Microsoft’s approach to big data is to provide an end-to-end solution that spans the entire process of data capture, loading, analysis, reporting and visualization. Key to this is interoperability with commonly used Microsoft IT infrastructure, such as Active Directory and System Center, and to enable both HPC and big data applications on the same clusters and nodes.
An obvious question is how Dryad differs from Hadoop, an open source implementation of the MapReduce system developed at Google. Chief among the difference are the following:
- A significant part of Dryad and Hadoop is the management and administration of large clusters on which applications run. This typically includes a range of activities such as setup, provisioning, deployment, resource management, performance tuning, monitoring and troubleshooting. While Hadoop has chosen to build these capabilities from scratch, Dryad has chosen to leverage the proven and tested cluster management capabilities already present in Windows HPC Server. Windows HPC Server has been deployed in production on clusters of varying sizes (tens to thousands nodes) for several years and has a comprehensive, set of end-to-end cluster management capabilities.
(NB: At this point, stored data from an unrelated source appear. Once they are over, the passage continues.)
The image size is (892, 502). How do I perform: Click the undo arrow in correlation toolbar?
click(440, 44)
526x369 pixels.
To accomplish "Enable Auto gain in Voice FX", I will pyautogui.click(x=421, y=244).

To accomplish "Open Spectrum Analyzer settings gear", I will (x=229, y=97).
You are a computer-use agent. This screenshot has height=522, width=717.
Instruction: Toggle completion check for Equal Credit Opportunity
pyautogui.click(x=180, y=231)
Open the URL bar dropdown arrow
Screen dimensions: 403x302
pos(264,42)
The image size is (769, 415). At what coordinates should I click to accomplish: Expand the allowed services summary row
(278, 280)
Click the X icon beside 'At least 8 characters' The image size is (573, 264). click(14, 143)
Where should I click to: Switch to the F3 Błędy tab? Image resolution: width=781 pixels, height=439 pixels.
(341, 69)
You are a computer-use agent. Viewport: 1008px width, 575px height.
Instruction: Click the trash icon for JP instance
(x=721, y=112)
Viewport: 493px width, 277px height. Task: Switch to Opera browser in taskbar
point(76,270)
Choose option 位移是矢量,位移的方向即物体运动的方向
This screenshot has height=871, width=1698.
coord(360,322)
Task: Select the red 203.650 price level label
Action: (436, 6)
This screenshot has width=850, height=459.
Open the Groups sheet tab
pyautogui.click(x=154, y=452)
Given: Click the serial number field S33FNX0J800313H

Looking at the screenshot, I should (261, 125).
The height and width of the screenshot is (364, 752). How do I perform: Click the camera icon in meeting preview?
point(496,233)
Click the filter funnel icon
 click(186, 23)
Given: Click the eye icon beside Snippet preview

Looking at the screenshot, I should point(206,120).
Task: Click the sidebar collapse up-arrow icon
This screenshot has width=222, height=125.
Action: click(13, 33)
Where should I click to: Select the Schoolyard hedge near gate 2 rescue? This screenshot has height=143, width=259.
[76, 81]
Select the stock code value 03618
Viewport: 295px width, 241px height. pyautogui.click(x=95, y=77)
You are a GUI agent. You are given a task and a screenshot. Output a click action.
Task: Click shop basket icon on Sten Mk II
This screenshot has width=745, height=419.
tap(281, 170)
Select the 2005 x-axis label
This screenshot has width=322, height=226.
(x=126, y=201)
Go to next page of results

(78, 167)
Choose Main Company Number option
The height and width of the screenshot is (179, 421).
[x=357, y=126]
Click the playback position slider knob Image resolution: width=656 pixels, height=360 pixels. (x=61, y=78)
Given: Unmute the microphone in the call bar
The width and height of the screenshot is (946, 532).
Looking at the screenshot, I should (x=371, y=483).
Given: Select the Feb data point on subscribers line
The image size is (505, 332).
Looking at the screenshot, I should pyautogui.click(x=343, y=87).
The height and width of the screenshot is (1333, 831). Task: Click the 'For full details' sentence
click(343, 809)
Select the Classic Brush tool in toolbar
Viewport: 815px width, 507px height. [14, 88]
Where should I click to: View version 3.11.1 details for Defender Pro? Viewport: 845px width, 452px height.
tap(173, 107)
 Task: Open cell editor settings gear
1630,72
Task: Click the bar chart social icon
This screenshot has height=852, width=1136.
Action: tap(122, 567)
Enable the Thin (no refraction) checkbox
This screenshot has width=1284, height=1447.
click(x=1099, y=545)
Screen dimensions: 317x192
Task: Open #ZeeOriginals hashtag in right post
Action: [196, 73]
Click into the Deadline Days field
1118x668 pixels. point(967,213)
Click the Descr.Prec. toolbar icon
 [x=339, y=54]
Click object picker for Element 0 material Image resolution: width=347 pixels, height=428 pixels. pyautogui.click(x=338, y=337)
- Hadoop, given its roots in Web 2.0 companies with their large data volumes and tech-savvy development teams, has focused on performance and scale. Dryad, building on the performance and scale of Windows HPC Server, has in addition focused on making big data easier to use for mainstream application developers. DryadLINQ is based on the Language Integrated Query (LINQ) technology familiar to thousands of Structured Query Language (SQL) developers. Further, it is integrated with Visual Studio, which is also one of the most widely used development tools.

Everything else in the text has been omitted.